- Given instruction
Put every line of the items, from the line containing "The image size is (600, 436)." down to the line containing "Action: click(x=271, y=517)" (both included), into a Markdown table with the columns Row and Item line. Skip blank lines and leave the pictures out.

──────── Exercise material ────────

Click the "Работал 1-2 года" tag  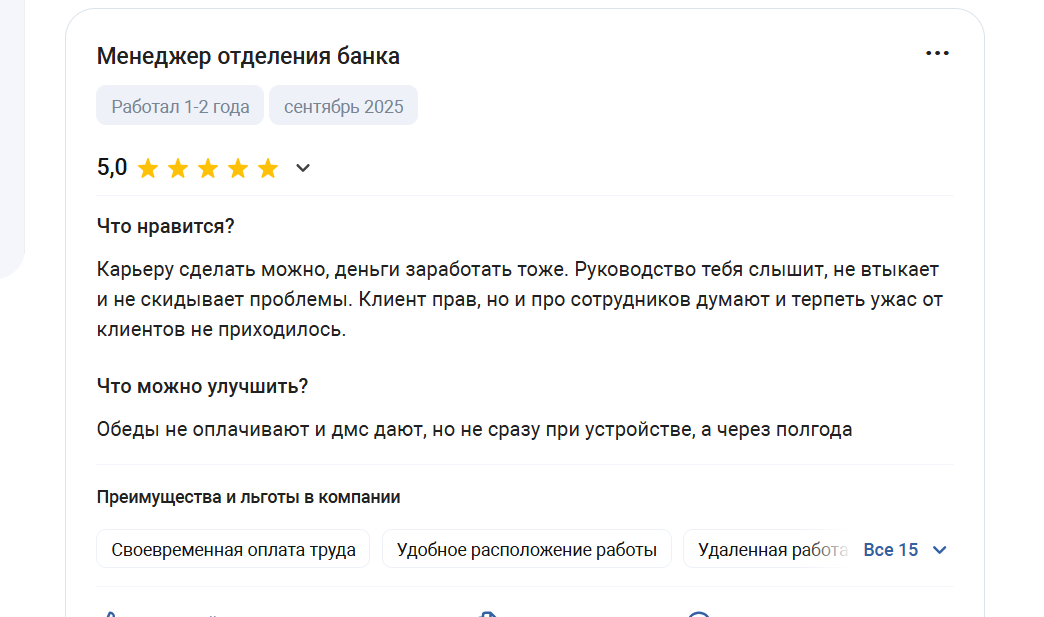180,106
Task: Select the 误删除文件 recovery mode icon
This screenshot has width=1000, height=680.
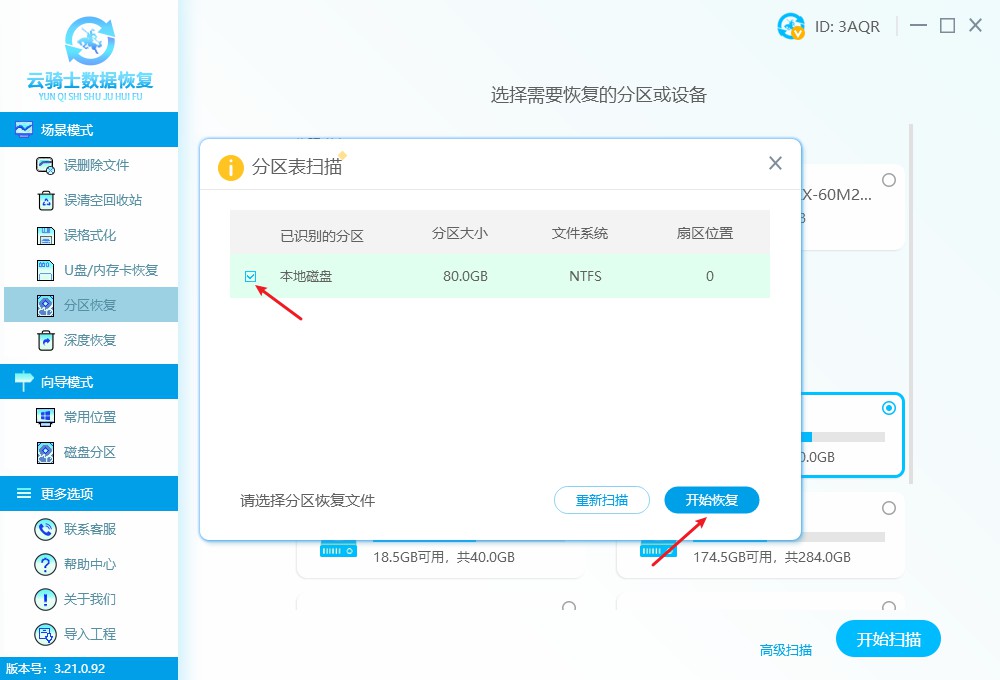Action: tap(42, 167)
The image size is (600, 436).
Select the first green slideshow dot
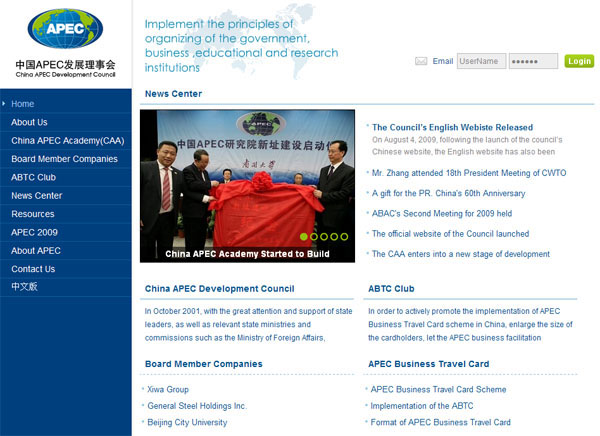point(303,237)
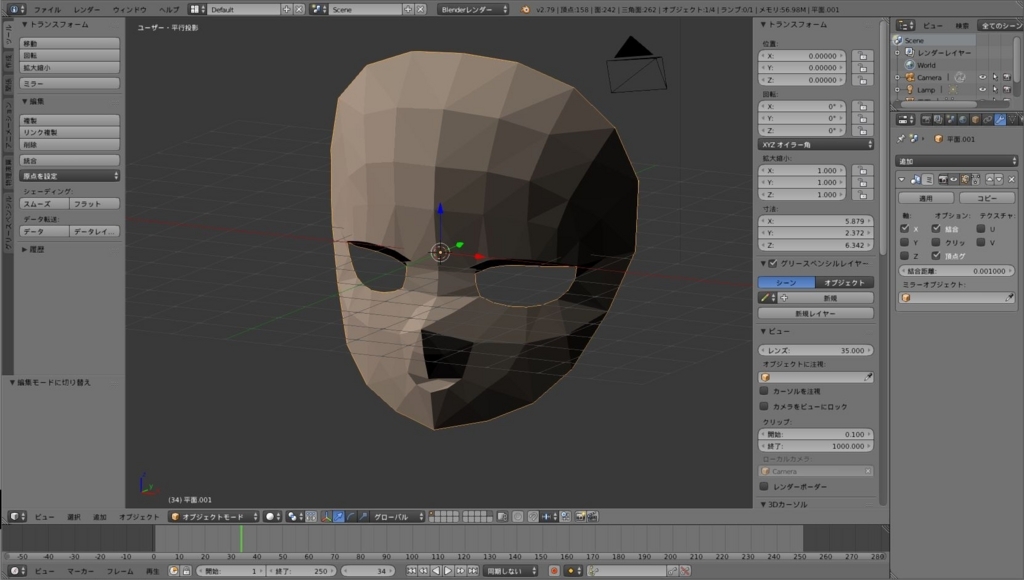This screenshot has width=1024, height=580.
Task: Open the viewport shading sphere icon
Action: click(x=271, y=517)
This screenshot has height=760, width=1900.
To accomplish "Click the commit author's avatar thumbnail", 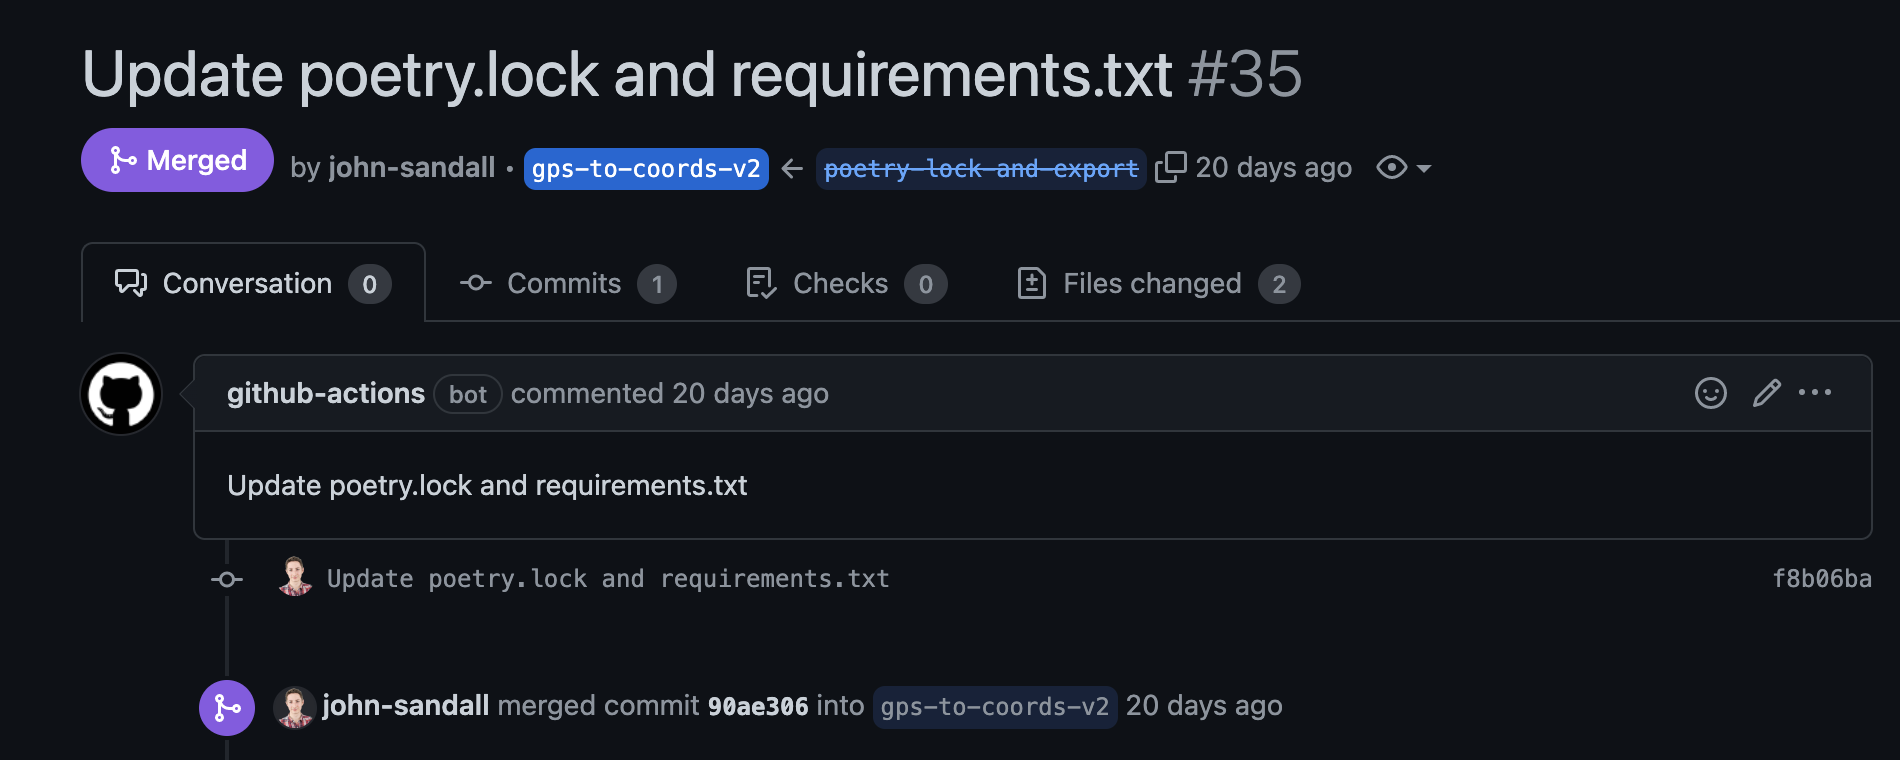I will pyautogui.click(x=294, y=579).
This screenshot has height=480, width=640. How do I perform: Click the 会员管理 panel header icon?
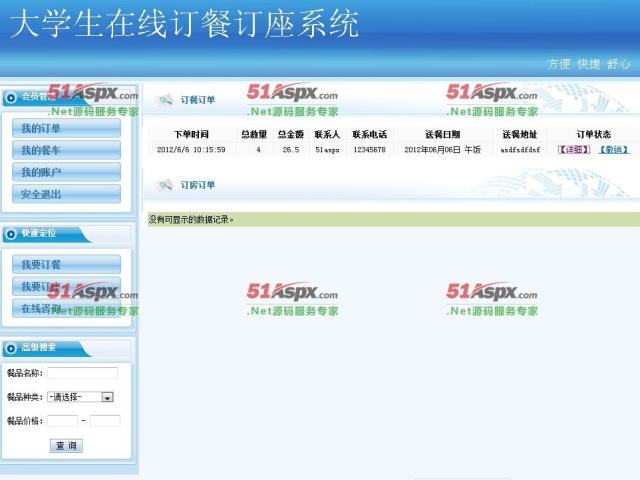(x=12, y=97)
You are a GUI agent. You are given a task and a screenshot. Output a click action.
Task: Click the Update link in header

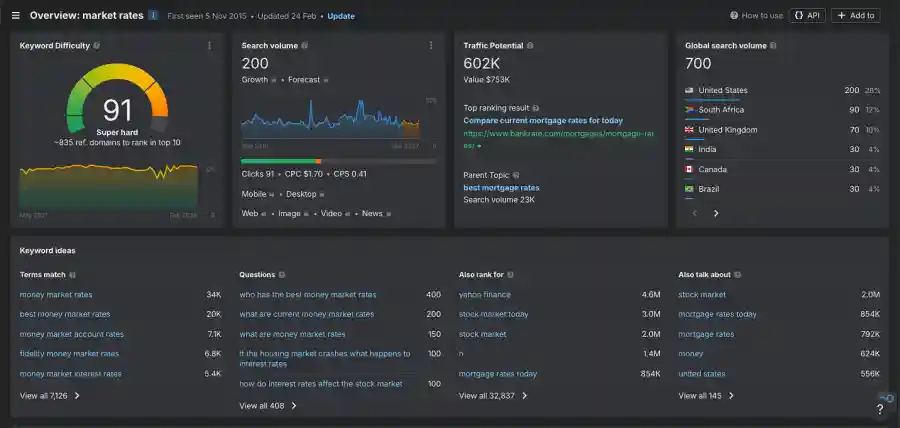pyautogui.click(x=341, y=16)
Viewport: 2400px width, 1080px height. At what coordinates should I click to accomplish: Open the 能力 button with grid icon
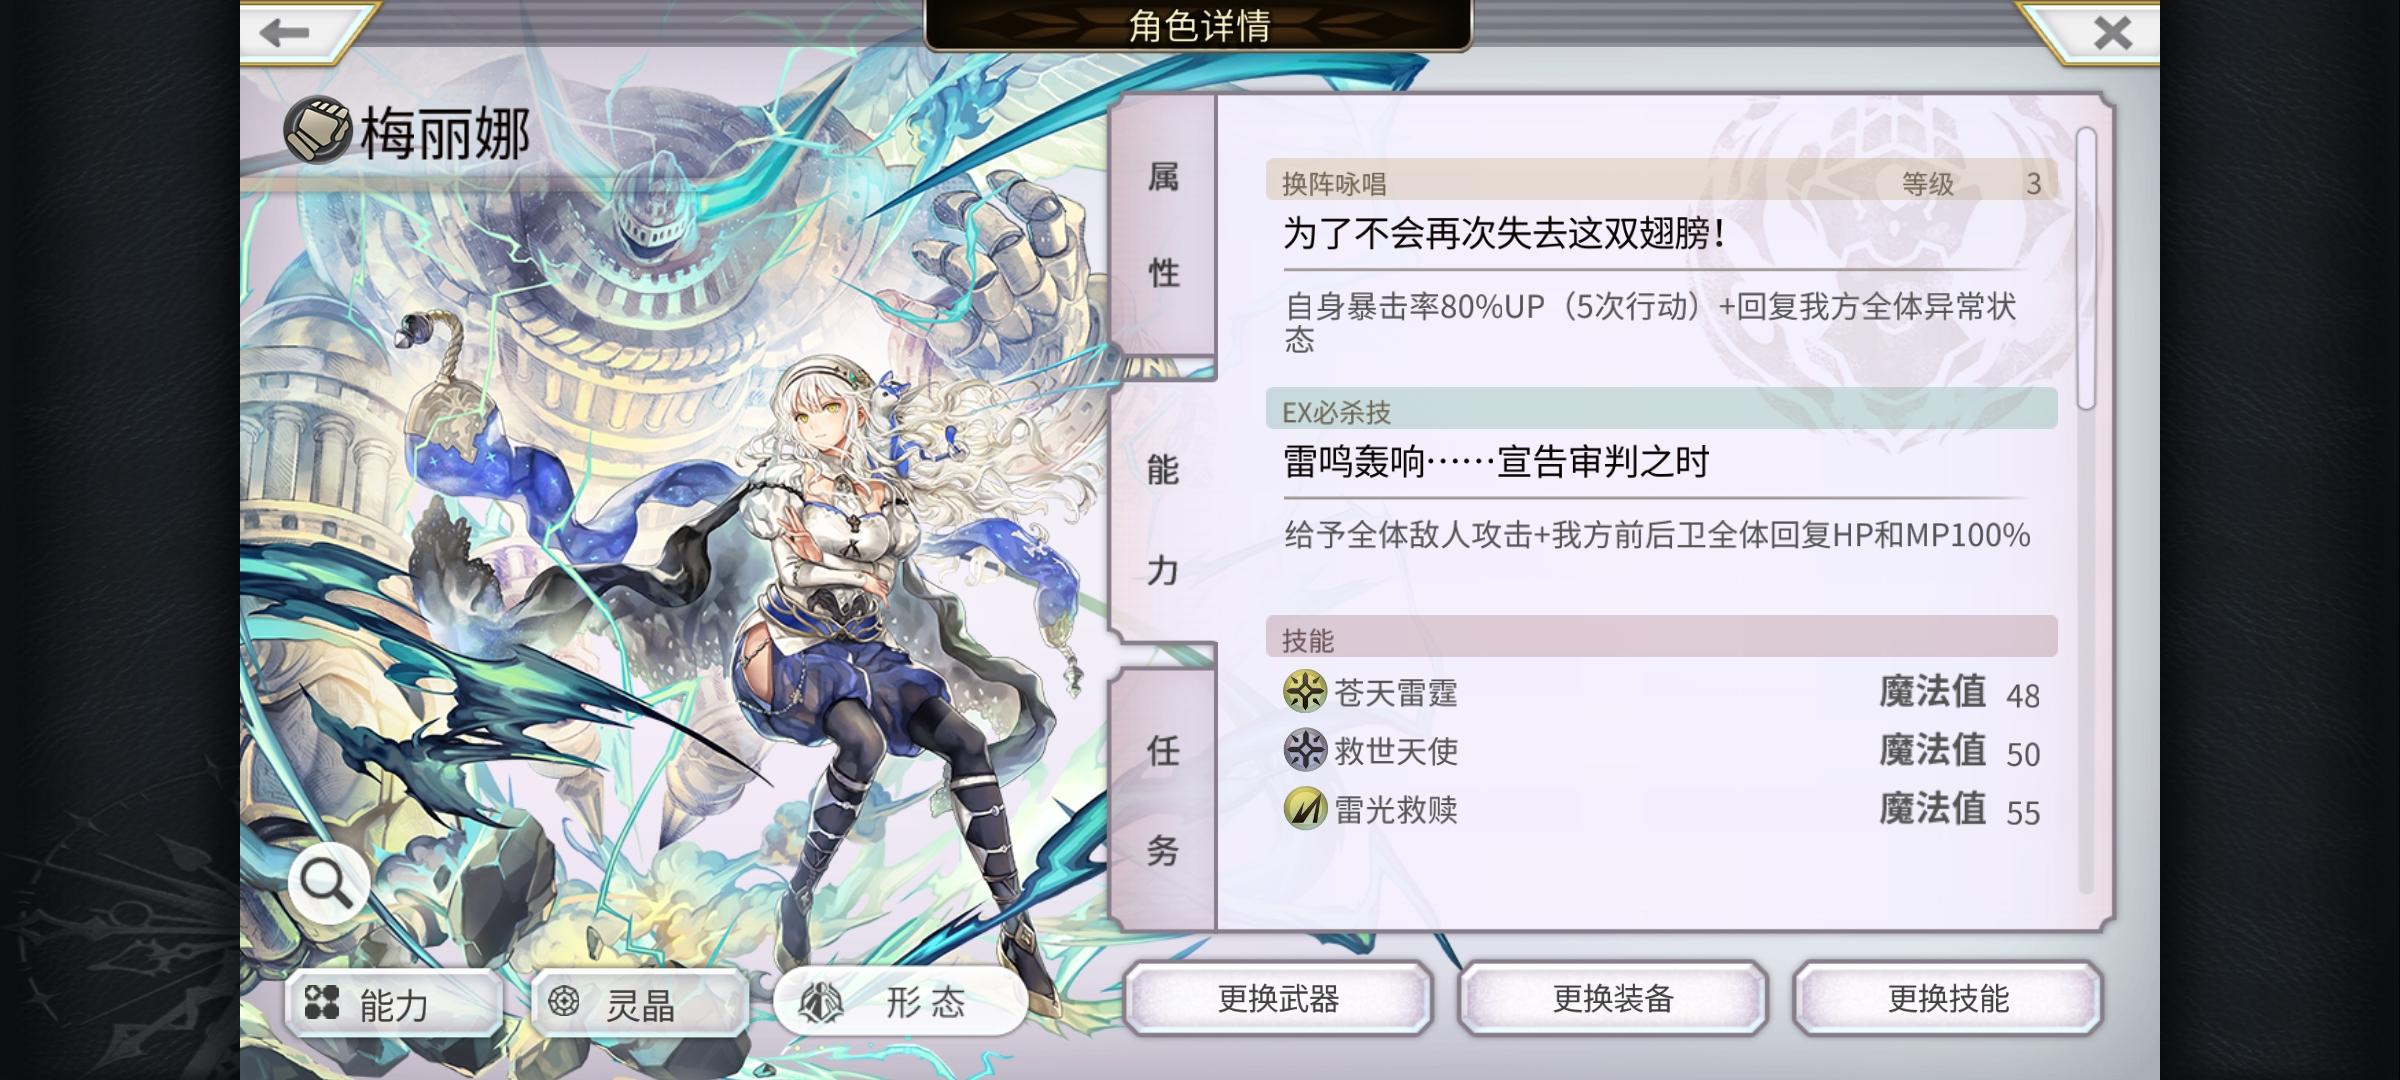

────────

- Solution to this task
| Row | Item line |
|---|---|
| 1 | The image size is (600, 436). |
| 2 | Select the first green slideshow dot |
| 3 | point(303,237) |
| 4 | This screenshot has width=1024, height=580. |
| 5 | Task: Open the viewport shading sphere icon |
| 6 | Action: click(x=271, y=517) |